===== AVAILABLE DATA
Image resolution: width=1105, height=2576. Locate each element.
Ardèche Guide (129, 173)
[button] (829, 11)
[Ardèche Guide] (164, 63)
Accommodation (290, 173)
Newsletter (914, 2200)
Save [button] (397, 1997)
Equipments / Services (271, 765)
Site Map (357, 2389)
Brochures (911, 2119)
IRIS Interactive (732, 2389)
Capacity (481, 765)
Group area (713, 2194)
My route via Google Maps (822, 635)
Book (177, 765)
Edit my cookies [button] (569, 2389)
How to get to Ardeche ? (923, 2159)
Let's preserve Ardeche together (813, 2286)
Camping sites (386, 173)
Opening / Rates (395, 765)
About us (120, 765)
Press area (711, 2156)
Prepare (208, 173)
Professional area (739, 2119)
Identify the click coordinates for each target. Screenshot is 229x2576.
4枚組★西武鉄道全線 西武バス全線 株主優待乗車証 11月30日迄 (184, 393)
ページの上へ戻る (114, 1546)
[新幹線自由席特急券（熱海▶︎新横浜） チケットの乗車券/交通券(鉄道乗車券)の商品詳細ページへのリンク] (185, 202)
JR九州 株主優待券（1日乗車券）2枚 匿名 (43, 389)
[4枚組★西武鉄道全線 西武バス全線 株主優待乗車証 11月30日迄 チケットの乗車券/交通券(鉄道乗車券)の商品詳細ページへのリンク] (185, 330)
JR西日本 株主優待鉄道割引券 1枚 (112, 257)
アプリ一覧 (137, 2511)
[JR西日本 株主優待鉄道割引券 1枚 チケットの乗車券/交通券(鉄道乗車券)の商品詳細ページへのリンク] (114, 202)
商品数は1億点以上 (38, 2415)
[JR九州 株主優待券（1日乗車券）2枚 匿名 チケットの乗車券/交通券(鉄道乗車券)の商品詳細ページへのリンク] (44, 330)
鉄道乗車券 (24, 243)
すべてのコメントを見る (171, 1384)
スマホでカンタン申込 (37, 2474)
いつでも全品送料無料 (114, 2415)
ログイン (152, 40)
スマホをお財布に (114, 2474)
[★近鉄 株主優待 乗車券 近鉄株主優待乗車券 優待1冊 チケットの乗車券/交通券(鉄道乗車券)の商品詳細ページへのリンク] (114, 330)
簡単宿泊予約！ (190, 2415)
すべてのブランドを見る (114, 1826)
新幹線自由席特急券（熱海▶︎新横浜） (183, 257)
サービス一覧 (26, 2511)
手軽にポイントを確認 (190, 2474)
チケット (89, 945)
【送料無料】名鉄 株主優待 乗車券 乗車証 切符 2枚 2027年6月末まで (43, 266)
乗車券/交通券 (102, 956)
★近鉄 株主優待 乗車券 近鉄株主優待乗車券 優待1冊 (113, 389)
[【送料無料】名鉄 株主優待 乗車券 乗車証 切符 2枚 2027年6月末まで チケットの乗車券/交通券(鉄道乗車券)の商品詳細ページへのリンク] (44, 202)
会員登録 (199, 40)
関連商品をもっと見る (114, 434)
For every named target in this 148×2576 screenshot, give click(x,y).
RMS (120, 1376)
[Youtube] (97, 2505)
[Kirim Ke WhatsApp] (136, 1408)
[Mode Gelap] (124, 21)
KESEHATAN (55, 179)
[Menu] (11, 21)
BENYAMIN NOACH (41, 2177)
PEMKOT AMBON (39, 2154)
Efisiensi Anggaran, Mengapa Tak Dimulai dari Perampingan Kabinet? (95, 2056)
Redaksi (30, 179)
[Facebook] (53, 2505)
==========
With nothing added or dropped, reproduce all the data exactly.

RESPONSE AREA.
Image resolution: width=1105, height=2576. Locate each element.
Ardèche Guide (129, 173)
[button] (829, 11)
[Ardèche Guide] (164, 63)
Accommodation (290, 173)
Newsletter (914, 2200)
Save [button] (397, 1997)
Equipments / Services (271, 765)
Site Map (357, 2389)
Brochures (911, 2119)
IRIS Interactive (732, 2389)
Capacity (481, 765)
Group area (713, 2194)
My route via Google Maps (822, 635)
Book (177, 765)
Edit my cookies [button] (569, 2389)
How to get to Ardeche ? (923, 2159)
Let's preserve Ardeche together (813, 2286)
Camping sites (386, 173)
Opening / Rates (395, 765)
About us (120, 765)
Press area (711, 2156)
Prepare (208, 173)
Professional area (739, 2119)
Identify the click coordinates for each target. Screenshot is 229x2576.
4枚組★西武鉄道全線 西武バス全線 株主優待乗車証 11月30日迄 (184, 393)
ページの上へ戻る (114, 1546)
[新幹線自由席特急券（熱海▶︎新横浜） チケットの乗車券/交通券(鉄道乗車券)の商品詳細ページへのリンク] (185, 202)
JR九州 株主優待券（1日乗車券）2枚 匿名 (43, 389)
[4枚組★西武鉄道全線 西武バス全線 株主優待乗車証 11月30日迄 チケットの乗車券/交通券(鉄道乗車券)の商品詳細ページへのリンク] (185, 330)
JR西日本 株主優待鉄道割引券 1枚 (112, 257)
アプリ一覧 (137, 2511)
[JR西日本 株主優待鉄道割引券 1枚 チケットの乗車券/交通券(鉄道乗車券)の商品詳細ページへのリンク] (114, 202)
商品数は1億点以上 (38, 2415)
[JR九州 株主優待券（1日乗車券）2枚 匿名 チケットの乗車券/交通券(鉄道乗車券)の商品詳細ページへのリンク] (44, 330)
鉄道乗車券 (24, 243)
すべてのコメントを見る (171, 1384)
スマホでカンタン申込 (37, 2474)
いつでも全品送料無料 (114, 2415)
ログイン (152, 40)
スマホをお財布に (114, 2474)
[★近鉄 株主優待 乗車券 近鉄株主優待乗車券 優待1冊 チケットの乗車券/交通券(鉄道乗車券)の商品詳細ページへのリンク] (114, 330)
簡単宿泊予約！ (190, 2415)
すべてのブランドを見る (114, 1826)
新幹線自由席特急券（熱海▶︎新横浜） (183, 257)
サービス一覧 (26, 2511)
手軽にポイントを確認 (190, 2474)
チケット (89, 945)
【送料無料】名鉄 株主優待 乗車券 乗車証 切符 2枚 2027年6月末まで (43, 266)
乗車券/交通券 (102, 956)
★近鉄 株主優待 乗車券 近鉄株主優待乗車券 優待1冊 (113, 389)
[【送料無料】名鉄 株主優待 乗車券 乗車証 切符 2枚 2027年6月末まで チケットの乗車券/交通券(鉄道乗車券)の商品詳細ページへのリンク] (44, 202)
会員登録 (199, 40)
関連商品をもっと見る (114, 434)
For every named target in this 148×2576 screenshot, give click(x,y).
RMS (120, 1376)
[Youtube] (97, 2505)
[Kirim Ke WhatsApp] (136, 1408)
[Mode Gelap] (124, 21)
KESEHATAN (55, 179)
[Menu] (11, 21)
BENYAMIN NOACH (41, 2177)
PEMKOT AMBON (39, 2154)
Efisiensi Anggaran, Mengapa Tak Dimulai dari Perampingan Kabinet? (95, 2056)
Redaksi (30, 179)
[Facebook] (53, 2505)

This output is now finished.